De acuerdo con lo que expresó un integrante de la Policía de Seguridad Aeroportuaria (PSA) con jurisdicción en Paso de los Libres, el exfiscal lo amedrentó para que abandonara una línea de investigación que estaba llevando adelante por lavado de dinero y contrabando. Específicamente, solicitó que excluyeran a un supuesto amigo suyo de la investigación sin otro motivo o justificación que esa amistad.
En abril de 2016, la Unidad Operacional de Control del Narcotráfico y el Delito Complejo del Litoral presentó ante la Fiscalía Federal de Paso de los Libres, a cargo de Pont, un oficio donde puntualizó sobre información que habían recabado sobre un grupo de personas que supuestamente “se habrían asociado a los fines de incorporar capitales procedentes de hechos delictivos al mercado lícito”.
A pesar de la amistad que supuestamente unía a Pont con uno de los involucrados, el entonces fiscal no se excusó y solicitó información para luego entorpecer y obstaculizar cualquier tipo de avance.

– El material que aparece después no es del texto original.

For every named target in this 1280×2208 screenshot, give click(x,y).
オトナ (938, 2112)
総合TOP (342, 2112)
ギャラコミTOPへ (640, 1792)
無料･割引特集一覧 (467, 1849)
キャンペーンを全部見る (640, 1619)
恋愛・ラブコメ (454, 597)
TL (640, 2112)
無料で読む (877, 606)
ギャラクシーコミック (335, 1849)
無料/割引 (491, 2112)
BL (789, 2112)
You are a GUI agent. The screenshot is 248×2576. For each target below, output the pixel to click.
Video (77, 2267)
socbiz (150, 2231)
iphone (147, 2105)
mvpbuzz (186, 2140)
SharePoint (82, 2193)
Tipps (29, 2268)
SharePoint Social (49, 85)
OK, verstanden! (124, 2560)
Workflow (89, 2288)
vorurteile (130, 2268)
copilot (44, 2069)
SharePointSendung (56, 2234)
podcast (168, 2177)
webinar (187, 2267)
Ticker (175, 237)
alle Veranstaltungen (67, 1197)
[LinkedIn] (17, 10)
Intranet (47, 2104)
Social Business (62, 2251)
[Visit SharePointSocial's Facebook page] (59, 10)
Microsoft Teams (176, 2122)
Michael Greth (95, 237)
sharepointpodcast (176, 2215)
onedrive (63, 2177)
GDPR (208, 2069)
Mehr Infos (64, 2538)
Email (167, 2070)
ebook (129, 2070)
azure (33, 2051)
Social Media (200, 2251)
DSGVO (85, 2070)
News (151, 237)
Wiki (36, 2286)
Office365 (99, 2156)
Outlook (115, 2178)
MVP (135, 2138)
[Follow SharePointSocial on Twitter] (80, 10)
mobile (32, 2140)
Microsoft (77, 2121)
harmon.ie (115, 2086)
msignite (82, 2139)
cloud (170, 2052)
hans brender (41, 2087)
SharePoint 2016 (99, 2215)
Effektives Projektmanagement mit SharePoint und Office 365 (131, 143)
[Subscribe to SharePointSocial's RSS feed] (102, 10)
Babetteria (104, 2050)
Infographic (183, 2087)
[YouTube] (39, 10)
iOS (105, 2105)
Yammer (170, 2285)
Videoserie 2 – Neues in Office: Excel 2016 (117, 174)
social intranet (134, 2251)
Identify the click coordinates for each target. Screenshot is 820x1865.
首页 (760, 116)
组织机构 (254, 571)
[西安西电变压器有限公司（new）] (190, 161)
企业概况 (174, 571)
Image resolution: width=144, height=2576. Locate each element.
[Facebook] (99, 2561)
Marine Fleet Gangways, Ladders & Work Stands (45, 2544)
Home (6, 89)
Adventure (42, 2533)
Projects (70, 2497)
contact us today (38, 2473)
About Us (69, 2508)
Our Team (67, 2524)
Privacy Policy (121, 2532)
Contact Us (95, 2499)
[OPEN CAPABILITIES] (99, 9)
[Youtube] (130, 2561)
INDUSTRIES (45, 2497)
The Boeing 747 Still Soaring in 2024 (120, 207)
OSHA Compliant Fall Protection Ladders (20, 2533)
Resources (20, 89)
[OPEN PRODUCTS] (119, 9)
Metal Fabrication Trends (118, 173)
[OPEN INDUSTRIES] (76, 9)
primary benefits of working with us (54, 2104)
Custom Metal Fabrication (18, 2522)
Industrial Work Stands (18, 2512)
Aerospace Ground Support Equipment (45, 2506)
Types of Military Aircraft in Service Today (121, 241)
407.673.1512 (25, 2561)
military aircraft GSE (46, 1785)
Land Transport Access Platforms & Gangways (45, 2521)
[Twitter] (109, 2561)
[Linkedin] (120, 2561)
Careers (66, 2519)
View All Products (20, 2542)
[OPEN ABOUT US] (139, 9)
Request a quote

Al hecho de no cumplir con lo pedido por la PSA se le sumó el presunto amedrentamiento sobre los funcionarios que estaban involucrados de manera directa en la persecución del delito. “Una suerte de mundo al revés, en donde un fiscal usa fuerzas de seguridad para no perseguir”, marcaron los fiscales. El Ministerio Público Fiscal explicó que los hechos investigados parecerían tener la única intención de “beneficiar y proteger a un imputado amigo” y que eso se observa en las distintas decisiones que adoptó Pont. En un primer momento, cuando tomó conocimiento de que uno de los involucrados era su amigo y exsocio comercial y decidió no excusarse. El segundo, cuando se negó a solicitar el levantamiento del secreto fiscal y bancario, medidas centrales y evidentes para el éxito de cualquier investigación patrimonial.